WHAT THE TASK REQUIRES - For the entries below, count the lines that contain the word "field" and reply with that number only.

EXTRACTED RECORDS -

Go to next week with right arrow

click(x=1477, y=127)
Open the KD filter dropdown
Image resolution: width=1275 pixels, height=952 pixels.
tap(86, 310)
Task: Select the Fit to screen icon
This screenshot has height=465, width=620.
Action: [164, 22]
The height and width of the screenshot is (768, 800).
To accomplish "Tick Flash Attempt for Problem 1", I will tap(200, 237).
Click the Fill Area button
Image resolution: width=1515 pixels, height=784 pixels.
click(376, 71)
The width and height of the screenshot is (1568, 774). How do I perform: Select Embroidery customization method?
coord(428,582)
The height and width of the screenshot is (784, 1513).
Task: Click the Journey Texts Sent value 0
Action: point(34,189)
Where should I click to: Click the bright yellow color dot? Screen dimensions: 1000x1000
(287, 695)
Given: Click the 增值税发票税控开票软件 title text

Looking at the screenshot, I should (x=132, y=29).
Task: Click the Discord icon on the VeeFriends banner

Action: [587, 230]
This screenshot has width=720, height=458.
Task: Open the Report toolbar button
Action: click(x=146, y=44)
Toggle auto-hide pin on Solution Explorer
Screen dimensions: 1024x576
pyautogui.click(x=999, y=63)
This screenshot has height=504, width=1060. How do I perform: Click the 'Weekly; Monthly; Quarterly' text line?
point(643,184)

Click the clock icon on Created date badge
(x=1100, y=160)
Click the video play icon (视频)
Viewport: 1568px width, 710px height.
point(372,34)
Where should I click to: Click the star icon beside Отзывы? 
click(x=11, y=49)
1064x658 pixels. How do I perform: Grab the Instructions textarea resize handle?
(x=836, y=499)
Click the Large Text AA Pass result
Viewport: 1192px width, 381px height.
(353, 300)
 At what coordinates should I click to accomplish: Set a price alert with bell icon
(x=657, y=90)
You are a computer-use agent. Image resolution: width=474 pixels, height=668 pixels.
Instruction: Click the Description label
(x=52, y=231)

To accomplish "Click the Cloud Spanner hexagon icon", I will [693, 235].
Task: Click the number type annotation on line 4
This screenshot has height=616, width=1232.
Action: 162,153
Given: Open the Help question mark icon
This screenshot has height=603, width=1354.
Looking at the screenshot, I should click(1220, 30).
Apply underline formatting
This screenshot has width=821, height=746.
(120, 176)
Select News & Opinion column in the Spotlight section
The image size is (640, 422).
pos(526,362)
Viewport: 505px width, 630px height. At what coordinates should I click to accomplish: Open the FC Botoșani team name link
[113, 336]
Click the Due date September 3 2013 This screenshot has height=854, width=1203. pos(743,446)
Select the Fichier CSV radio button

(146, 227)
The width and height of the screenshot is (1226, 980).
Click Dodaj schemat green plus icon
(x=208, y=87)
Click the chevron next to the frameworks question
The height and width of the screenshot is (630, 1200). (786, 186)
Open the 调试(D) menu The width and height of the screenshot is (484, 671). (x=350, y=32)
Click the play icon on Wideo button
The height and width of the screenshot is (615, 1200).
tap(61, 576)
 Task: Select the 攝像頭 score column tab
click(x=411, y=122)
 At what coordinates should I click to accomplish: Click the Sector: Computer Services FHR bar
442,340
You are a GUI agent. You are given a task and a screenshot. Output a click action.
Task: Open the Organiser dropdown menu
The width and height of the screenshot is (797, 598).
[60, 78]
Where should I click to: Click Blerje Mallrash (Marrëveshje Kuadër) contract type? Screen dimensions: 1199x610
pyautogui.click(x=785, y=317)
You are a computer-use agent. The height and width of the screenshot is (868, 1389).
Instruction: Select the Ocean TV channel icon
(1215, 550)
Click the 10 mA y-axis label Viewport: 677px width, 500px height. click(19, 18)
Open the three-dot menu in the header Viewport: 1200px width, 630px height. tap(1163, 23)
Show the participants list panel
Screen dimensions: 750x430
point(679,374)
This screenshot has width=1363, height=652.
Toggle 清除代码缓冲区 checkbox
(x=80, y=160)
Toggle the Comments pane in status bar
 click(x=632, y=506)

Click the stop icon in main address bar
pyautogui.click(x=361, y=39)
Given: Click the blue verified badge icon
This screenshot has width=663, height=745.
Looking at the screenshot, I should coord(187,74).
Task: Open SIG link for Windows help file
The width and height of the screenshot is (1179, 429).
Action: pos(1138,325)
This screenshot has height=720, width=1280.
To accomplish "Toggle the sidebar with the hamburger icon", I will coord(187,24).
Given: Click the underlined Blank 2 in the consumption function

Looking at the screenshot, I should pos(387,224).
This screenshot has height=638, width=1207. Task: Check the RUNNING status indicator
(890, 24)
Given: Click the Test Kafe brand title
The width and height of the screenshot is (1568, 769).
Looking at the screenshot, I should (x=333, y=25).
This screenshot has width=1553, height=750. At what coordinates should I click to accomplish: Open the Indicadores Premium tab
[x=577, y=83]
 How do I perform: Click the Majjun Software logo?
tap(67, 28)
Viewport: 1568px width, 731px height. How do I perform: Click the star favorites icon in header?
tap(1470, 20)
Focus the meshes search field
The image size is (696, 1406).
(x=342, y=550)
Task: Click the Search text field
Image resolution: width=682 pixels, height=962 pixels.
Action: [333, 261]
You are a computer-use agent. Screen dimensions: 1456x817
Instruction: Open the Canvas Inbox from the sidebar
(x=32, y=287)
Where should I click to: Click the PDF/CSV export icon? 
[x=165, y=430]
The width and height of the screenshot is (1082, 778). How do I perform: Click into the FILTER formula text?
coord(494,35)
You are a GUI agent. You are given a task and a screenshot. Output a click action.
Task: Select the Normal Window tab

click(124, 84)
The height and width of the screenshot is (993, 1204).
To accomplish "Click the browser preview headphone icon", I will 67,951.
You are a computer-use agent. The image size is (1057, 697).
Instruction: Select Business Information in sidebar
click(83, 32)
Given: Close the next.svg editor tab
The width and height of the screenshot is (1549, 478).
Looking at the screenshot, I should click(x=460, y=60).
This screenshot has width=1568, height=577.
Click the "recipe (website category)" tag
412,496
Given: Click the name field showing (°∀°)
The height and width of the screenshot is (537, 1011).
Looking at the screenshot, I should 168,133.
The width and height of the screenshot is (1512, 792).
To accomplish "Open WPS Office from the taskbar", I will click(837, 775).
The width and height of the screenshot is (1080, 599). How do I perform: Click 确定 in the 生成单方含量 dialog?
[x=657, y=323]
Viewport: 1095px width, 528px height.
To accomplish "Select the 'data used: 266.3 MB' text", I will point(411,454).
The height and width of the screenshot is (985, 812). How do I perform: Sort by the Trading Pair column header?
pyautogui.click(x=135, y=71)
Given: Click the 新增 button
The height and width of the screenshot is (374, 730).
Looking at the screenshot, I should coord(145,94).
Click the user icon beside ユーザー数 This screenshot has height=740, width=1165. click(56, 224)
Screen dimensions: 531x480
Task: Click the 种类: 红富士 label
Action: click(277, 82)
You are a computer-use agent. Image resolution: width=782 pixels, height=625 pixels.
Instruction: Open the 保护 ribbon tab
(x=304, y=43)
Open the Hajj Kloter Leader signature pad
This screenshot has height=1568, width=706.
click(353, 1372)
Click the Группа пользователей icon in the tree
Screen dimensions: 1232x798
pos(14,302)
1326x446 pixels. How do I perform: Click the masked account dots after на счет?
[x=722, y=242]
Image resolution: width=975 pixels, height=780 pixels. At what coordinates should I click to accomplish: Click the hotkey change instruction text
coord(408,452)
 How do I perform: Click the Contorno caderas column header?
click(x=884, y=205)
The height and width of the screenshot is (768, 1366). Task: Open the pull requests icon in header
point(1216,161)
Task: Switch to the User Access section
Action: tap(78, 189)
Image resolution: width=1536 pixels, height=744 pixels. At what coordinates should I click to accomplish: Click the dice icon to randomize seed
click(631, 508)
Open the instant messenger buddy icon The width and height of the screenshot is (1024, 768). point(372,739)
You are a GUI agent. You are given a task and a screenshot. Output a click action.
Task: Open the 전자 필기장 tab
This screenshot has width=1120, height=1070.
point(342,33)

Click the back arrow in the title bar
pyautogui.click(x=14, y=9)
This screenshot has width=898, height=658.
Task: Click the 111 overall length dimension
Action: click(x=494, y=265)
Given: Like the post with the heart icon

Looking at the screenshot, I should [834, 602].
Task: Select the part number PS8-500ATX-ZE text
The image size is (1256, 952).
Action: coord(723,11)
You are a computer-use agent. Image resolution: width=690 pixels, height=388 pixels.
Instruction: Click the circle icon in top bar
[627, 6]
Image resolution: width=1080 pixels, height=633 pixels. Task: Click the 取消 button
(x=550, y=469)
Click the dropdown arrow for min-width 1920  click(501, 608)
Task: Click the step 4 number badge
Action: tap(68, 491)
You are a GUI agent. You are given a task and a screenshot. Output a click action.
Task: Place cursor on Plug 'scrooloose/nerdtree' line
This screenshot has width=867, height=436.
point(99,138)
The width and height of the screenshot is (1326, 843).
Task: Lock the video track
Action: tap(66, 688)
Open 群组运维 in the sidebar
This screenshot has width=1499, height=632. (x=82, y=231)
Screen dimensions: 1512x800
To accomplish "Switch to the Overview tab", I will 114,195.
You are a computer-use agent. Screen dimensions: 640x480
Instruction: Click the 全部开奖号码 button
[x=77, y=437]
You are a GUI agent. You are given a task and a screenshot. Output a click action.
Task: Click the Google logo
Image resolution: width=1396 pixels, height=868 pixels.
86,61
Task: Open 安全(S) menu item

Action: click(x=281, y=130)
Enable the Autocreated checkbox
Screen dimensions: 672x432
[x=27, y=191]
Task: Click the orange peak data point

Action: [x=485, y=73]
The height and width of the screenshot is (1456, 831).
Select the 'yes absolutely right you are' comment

SOLUTION TO THE PROBLEM - 3